What do you think about the fact that Nicosia’s Cyprus museum will cost 10% more than Acropolis Museum in Athens?

17 comments
  1. What’s even more worrying is that the estimations they make usually dont correspond to the final cost

  2. The fact that the Acropolis Museum was built 15-20 years ago is a huge factor to the difference in price.. in the last year, inflation has gone up almost 30-50%.. your comparing 2 entirely different things

  3. Acropolis museum was built 20 years ago, so you need to count inflation.

    Additionally, new Cyprus Museum is 40,000sq m while Acropolis Museum is 14,000sq m.

    So I would say building something 3 times the size for the same price (even disregarding inflation) is probably a decent deal.

  4. I just hope that they don’t justify high costs with inflation and high cost of materials, and then build a very expensive barn for double the money and steal half of it.

  5. The proper comparison would be the Greek National Museum, not the Acropolis Museum, since the Museum is meant to encompass the entire history of the whole island not a particular moment in history and place, which is what the Acropolis Museum does.

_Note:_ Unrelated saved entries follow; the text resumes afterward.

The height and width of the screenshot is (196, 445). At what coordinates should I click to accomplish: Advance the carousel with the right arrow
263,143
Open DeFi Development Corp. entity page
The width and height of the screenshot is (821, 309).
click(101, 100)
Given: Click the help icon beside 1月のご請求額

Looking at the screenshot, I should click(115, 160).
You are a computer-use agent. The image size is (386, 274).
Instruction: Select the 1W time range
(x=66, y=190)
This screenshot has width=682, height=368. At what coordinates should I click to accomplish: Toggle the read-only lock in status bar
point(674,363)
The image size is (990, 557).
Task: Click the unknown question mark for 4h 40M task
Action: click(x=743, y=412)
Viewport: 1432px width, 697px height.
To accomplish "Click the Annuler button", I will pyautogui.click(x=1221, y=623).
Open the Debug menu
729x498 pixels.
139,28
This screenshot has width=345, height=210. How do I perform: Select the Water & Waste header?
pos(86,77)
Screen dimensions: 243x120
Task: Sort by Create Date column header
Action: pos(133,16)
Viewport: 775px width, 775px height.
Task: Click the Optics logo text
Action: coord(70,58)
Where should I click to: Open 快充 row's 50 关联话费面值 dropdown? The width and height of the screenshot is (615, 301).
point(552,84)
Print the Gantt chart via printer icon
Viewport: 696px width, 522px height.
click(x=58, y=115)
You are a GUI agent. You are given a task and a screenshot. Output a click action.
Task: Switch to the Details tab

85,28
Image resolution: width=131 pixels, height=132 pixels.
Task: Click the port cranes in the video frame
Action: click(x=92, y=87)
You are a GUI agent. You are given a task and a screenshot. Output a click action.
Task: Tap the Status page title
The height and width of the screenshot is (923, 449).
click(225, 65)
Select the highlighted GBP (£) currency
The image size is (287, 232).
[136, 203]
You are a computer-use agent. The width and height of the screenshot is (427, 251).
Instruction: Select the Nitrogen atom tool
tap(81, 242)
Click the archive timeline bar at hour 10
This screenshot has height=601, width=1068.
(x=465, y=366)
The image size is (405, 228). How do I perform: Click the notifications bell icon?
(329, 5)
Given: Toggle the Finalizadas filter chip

In that light (ignoring the good points on inflation people mentioned), the price is actually not high. (but also corruption)

  6. Διασπάθηση δημόσιου χρήματος μου μυρίζει εμένα. Θα είναι όντως μουσείο που να αξίζει τόσα λεφτά? Ή θα είναι όπως το νεο γύπεδο λεμεσού ?

  7. Τζαι αμαν ημουν δημοτικο επκιανα κουλουρι που τη καττινα 30 σεντ της λιρας μπρο

    wikipedia.org/wiki/Inflation

  8. As long as the museum itself is good and will last for a lot of years 144mil is not that much really

  9. The Acropolis Museum saved money because they don’t have to store the Elgin Marbles.